The math works because the costs are intentionally small. We run on a single droplet. We have one human in the loop. There is no third-party SaaS in the request path that needs paying. The audience is small enough to remain readable. The unit economics of a community-funded news aggregator at this scale are forgiving in a way that a 200-person VC-backed media company's are not.

Will this scale forever?

Probably not. If WeSearch grows ten times, the math gets harder. Bandwidth bills go up. The single-human ops model breaks. We'll cross that bridge if we get there. The current plan is to keep the site small enough to stay readable and the cost low enough to stay free, rather than chase scale and reintroduce the engagement game we left.

What about ads?

No ads. No display ads, no native ads, no sponsored content in the feed. If we ever publish something paid, it will be on a clearly labeled separate page, never inline with the news.

What about a "support" tier with extras?

No tiers. Donating doesn't unlock anything. The reader who can't afford to donate gets the same site as the reader who donates $10/month. We made this choice deliberately because the moment we start gating features behind a tier, we have a paywall by another name and a different audience for each.

What about a "no-ads" version of the site?

That is the site. Everyone gets it.

Frequently asked

Is WeSearch really free?

Yes. There is no paywall, no plan, no premium tier, no metered free trial. Every page, every feature, every category is free, the whole time.

How is WeSearch funded?

By community donations through a Stripe checkout link.

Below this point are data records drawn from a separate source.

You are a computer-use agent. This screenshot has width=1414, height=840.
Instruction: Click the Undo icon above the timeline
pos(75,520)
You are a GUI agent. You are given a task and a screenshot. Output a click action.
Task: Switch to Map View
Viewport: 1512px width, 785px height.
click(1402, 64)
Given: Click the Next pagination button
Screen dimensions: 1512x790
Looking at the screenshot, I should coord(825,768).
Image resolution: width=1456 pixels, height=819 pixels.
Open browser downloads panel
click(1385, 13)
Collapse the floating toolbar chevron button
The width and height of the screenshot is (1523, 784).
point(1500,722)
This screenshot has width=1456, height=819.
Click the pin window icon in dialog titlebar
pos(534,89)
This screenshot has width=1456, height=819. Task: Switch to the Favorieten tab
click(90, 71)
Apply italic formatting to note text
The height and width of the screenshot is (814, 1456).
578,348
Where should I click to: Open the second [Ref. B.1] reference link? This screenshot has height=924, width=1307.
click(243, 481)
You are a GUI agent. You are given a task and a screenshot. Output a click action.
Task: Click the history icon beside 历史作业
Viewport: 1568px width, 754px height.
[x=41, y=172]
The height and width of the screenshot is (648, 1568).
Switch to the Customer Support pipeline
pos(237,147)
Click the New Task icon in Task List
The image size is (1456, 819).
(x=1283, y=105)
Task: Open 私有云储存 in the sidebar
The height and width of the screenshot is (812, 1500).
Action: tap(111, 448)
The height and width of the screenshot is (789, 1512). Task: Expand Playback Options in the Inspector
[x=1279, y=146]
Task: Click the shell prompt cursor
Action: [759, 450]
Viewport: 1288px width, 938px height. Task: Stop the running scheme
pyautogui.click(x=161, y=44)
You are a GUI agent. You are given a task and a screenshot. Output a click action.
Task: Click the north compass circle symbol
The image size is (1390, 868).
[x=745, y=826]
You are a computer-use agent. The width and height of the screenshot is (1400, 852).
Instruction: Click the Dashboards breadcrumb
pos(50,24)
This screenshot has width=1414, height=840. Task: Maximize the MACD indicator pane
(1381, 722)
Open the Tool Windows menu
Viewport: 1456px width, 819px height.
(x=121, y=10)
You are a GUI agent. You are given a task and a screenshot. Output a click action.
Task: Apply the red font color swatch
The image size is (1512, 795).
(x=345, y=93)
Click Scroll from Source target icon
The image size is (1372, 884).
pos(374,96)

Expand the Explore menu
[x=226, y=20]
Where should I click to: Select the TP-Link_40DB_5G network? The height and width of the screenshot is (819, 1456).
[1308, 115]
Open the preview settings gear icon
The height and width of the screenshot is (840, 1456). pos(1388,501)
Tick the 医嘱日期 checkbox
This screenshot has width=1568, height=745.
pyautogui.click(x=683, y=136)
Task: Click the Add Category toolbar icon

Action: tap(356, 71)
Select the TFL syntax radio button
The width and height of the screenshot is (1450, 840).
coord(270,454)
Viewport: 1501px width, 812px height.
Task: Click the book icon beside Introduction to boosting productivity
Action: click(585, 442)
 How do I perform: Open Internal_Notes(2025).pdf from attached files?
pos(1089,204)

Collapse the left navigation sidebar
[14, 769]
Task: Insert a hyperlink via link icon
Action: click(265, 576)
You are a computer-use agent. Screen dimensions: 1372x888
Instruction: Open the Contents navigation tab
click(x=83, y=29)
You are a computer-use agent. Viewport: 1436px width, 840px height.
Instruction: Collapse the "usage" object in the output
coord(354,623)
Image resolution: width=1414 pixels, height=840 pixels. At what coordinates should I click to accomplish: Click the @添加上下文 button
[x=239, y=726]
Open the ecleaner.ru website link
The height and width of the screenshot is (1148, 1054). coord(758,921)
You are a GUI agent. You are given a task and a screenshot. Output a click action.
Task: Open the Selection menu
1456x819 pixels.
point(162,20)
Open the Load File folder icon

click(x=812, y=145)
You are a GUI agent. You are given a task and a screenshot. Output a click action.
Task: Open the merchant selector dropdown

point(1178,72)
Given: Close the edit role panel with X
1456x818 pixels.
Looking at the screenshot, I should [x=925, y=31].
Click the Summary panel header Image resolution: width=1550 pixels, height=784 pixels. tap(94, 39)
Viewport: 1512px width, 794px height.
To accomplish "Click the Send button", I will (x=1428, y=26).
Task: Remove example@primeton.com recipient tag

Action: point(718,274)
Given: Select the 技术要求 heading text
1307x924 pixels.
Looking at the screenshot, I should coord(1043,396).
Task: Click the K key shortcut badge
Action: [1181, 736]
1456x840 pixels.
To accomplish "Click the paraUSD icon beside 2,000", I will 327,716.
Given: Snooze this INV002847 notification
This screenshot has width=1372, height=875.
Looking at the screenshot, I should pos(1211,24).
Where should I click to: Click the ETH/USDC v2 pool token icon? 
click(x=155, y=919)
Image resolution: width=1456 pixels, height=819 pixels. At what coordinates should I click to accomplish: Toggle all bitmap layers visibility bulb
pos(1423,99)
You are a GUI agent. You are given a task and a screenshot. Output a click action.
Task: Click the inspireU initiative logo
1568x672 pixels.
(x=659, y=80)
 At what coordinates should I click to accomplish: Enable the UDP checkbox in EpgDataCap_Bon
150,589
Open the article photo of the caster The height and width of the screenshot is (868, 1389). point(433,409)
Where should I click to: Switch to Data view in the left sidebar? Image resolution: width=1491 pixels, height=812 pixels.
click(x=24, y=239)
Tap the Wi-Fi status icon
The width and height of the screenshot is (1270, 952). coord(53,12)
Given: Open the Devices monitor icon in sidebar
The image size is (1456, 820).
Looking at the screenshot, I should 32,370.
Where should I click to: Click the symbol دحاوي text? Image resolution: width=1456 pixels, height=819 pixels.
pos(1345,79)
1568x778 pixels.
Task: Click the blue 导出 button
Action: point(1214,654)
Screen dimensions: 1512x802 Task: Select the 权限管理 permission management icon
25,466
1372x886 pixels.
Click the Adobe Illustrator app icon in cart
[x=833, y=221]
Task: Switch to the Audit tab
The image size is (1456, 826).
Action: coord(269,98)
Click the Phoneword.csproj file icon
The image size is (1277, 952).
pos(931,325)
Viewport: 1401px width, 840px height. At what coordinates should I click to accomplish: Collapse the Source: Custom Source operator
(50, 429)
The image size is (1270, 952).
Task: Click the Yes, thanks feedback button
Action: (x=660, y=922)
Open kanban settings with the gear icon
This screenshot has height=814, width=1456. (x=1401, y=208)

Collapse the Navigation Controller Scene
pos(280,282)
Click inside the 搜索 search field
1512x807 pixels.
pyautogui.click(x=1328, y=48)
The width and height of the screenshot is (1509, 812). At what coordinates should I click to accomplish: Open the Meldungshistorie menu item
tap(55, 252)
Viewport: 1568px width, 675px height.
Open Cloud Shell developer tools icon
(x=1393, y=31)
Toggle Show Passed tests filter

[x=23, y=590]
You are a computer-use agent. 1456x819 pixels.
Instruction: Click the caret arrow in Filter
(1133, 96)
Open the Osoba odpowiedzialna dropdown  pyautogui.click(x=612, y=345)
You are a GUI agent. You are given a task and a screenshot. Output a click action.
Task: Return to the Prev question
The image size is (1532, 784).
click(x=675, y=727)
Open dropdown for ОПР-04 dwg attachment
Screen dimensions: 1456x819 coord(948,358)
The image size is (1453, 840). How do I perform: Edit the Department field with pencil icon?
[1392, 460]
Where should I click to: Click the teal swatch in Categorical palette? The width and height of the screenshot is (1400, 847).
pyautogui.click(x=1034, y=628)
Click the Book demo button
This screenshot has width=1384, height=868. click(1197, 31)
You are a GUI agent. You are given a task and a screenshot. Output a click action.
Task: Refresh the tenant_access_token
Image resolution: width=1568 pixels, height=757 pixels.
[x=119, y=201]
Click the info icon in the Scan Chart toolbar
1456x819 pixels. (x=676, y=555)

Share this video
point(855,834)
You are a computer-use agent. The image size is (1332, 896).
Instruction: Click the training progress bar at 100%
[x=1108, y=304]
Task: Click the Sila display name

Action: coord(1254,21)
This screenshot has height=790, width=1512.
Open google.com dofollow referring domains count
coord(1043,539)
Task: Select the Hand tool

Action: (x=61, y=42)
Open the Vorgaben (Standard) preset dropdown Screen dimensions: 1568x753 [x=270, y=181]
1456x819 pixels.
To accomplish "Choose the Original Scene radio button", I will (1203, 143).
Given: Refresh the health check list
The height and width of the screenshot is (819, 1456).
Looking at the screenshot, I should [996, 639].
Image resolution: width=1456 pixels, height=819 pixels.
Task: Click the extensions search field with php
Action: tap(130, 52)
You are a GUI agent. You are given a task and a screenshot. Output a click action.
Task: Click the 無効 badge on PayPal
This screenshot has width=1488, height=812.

One-time or monthly. Donations don't unlock any features — the same site is free for everyone.

Will WeSearch ever introduce a paid plan?

Not currently planned. If costs ever require it, any paid offering will be a clearly separate optional add-on, not a gate on existing free features.

Do I see the full article on WeSearch?

We host a stable summary page with the publisher's headline, source, byline, AI-generated TL;DR, and a link to the original article. Full articles live on the publisher's site. If they have a paywall, you'll meet it there — we don't bypass paywalls.